Speaking of quick flaming death, the 2nd Mass manages to escape theirs and gets to bunk down in a clean place for the first time in how long? – and they even get the emergency generators up, meaning they have electricity, too.
But is it such a smart thing to be turning on the lights?
Don’t ask Tom and Anne, because they find a room.
The essential take-away from this episode is the question of whether the resistance is real. More than likely, it is. But also likely is the possibility that Stinkeye knows more than he’s letting on. Tom and Weaver are smart to be cautious. But if Stinkeye is telling the truth, what does that mean for humanity? Why wouldn’t the resistance have come forward and made contact before now?

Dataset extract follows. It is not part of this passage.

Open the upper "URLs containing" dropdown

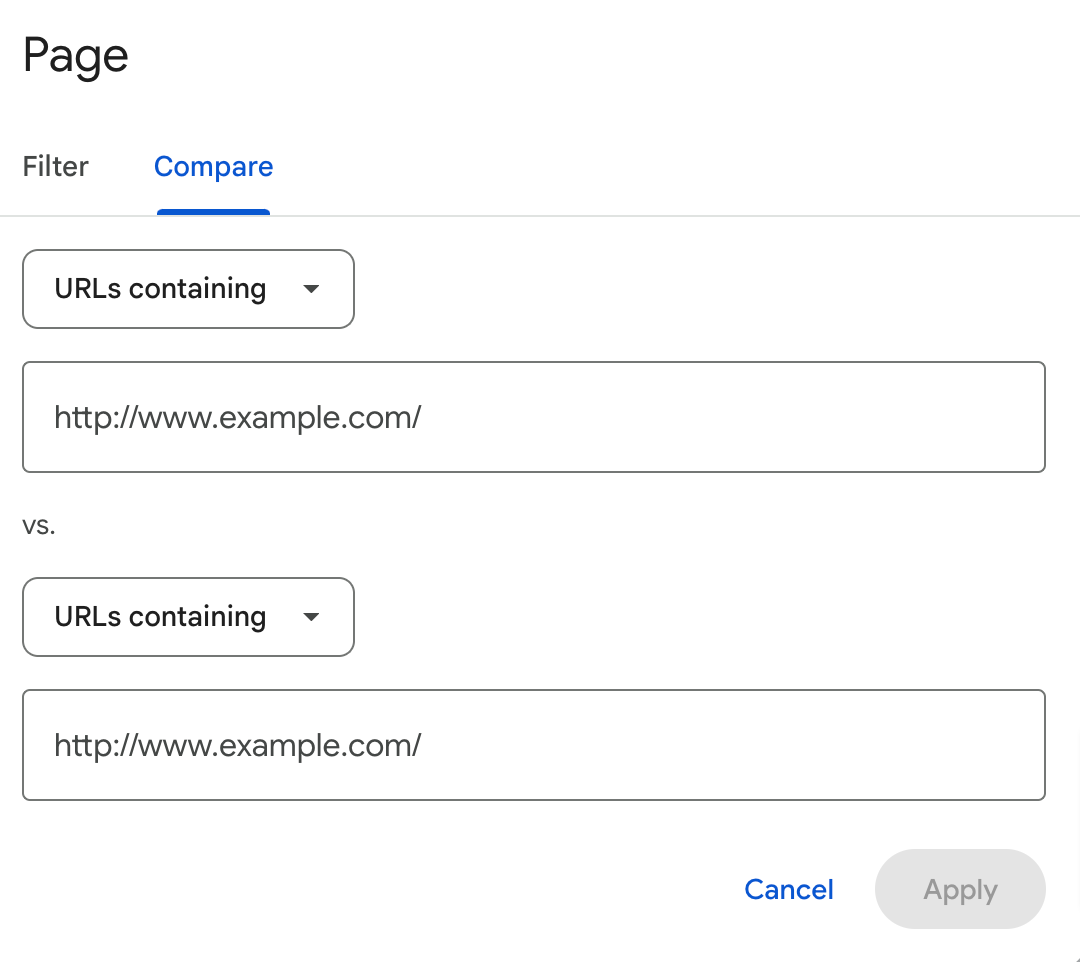tap(188, 289)
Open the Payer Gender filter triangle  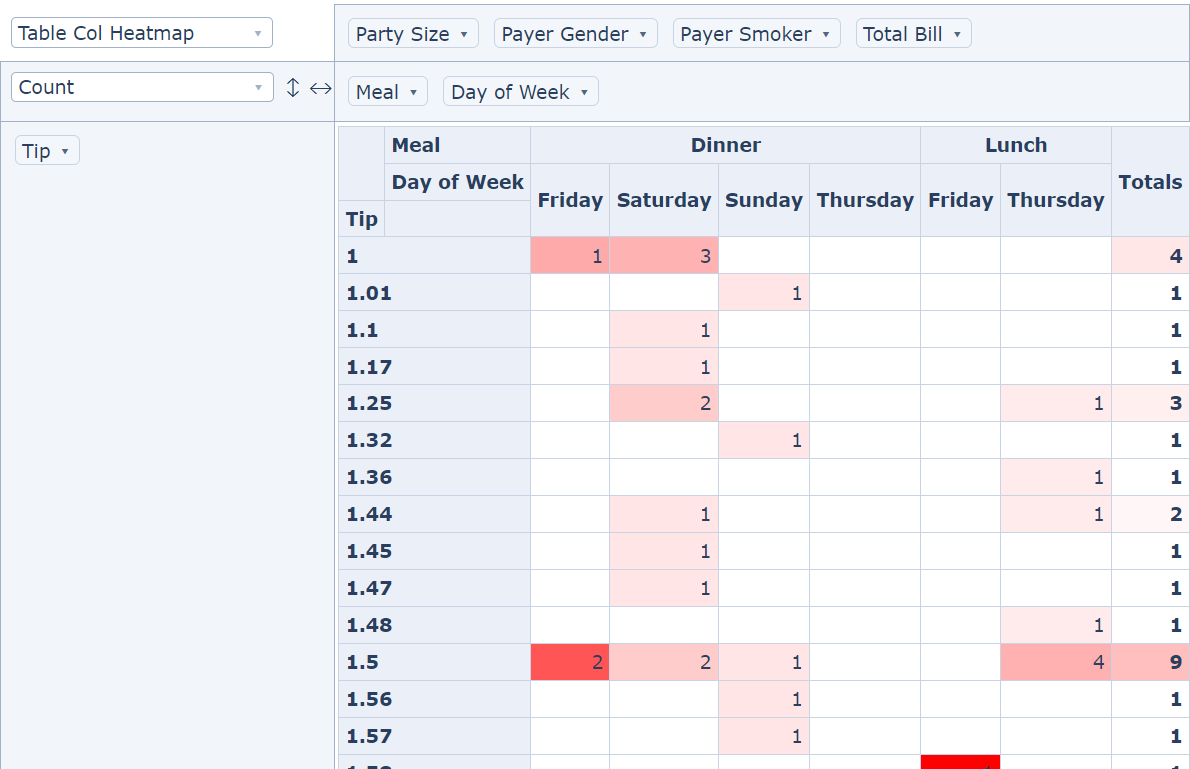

And will Hal and Maggie get a chance to get over themselves and admit how they feel toward each other? Given all that Maggie’s been through, it’s doubtful, but she’s going to open up gradually, sure as the day is long.
But then there’s Ben, who’s not so gentle, who goes off into that good night alone. What’s he up to? And does this start an arc that will make the second season of Falling Skies more “The Ben Show”? So far, there’s been a decent balance. Let’s see if it stays that way.